Das Niederdeutsche wurde jetzt in meinem Leben durchaus etwas, mit dem man kokettieren konnte. Es war ja eindeutig ein Kulturgut und bot Identifikation. Ich habe seitdem auch nie mehr einen Hehl aus meiner Mehrsprachigkeit gemacht. Meine erste Fremdsprache war ja Hochdeutsch, dann kamen Latein und Englisch dazu und ebenfalls Griechisch. Dabei war meine Muttersprache eben Plattdeutsch. Nun war diese polyglotte Erscheinung eine Bereicherung für mich in meinem Leben. Dabei stellte sich heraus, dass insbesondere das Erlernen der lateinischen Sprache eine starke Reflexion auf die deutsche Sprache ermöglichte. Ständig wurde ich nun darauf gestoßen, dass ich radikal zweisprachig aufgewachsen bin. Dabei gab‘s bei uns kein Missingsch. Natürlich habe ich als Plattsprecher durchaus hochdeutsche Begriffe verwendet, ansonsten gab es aber eine klare Sprachteilung.

Und ich habe beobachtet, insbesondere in den sechziger bis achtziger Jahren, dass die Leute auch auf dem platten Lande anfingen, mit ihren kleinen Kindern und auch mit ihren Haustieren hochdeutsch zu sprechen. Es ist also eine hochinteressante Frage, weshalb man nun sogar im dörflichen Umfeld mit den Tieren nun hochdeutsch sprach. Vorher war so selbstverständlich, dass der Haushund auf Plattdeutsch gehorchte. Das war für mich ein Indiz dafür, dass Plattdeutsch als gesprochene Sprache aus der Mode kam. Das ist ja mittlerweile auch schon wieder fast fünf Jahrzehnte her und wir sind schon zwei Generationen weiter.
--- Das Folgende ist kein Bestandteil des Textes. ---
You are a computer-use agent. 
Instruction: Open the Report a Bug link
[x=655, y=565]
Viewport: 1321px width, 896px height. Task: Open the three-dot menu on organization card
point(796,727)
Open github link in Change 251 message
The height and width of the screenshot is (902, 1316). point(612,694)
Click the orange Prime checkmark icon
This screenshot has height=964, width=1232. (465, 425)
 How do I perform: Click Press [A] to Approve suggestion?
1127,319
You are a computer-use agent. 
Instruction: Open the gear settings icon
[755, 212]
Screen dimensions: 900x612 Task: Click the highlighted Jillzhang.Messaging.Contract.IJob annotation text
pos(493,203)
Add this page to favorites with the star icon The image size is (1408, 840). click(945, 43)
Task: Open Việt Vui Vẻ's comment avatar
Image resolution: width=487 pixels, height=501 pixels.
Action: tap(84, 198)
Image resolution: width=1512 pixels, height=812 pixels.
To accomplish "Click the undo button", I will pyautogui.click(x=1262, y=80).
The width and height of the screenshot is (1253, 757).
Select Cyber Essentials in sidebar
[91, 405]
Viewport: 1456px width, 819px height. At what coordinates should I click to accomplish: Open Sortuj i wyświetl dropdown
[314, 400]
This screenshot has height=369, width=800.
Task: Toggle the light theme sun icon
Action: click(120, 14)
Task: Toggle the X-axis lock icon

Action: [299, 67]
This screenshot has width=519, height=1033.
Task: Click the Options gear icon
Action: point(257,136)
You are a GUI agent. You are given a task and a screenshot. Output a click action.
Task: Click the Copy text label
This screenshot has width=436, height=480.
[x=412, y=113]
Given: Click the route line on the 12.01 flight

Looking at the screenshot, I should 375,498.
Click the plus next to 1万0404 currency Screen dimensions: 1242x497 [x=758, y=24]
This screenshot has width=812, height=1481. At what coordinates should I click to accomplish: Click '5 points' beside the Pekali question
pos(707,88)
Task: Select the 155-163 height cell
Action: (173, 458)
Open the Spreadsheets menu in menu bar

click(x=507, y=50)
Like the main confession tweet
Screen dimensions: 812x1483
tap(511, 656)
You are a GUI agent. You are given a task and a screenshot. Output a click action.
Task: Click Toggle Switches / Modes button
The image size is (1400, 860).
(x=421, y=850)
Man merkt zwar das bei Menschen, die heute so um die 50 Jahre alt sind, dass sie noch durchaus passive Sprachkompetenzen im Plattdeutschen haben, sodass nach dem dritten Bier vielleicht noch mal ein Schnack auf Platt im Gasthaus über die Theke kommt. Aber als gesprochene Sprache ist es nicht mehr da.

Auch wenn man nun tatsächlich Plattdeutsch wieder als Bildungsziel und regionale Kultursprache in Form von Lesewettbewerben etwa in den Schulen etablieren will, so ist es doch ohne Zweifel mittlerweile eine Fremdsprache. Man kann es in etwa vergleichen mit den Bemühungen um die Erhaltung und Wiederbelebung der altirischen Sprache, aber es bleibt ein Kunstgriff, weil eben die Kommunikation im offiziellen und wirtschaftlichen Bereich mittlerweile bei uns durchweg im Hochdeutschen erfolgt  – mit entsprechenden Anglizismen.

Und dabei muss man wissen, dass die englische Sprache historisch gesehen ein Ausläufer des Altsächsischen, also des Altniederdeutschen ist. Aber wir dürfen uns keine Illusionen zu machen –  das Plattdeutsche ist als gesprochene Sprache Geschichte.

 

Prof. Dr. Franz Bölsker – Der Englischlehrer

Wenn Sie sich an ihre Schulzeit erinnern, dann stoßen Sie auf eine besondere Erkenntnis Ihres Englischlehrers, der aus England stammte.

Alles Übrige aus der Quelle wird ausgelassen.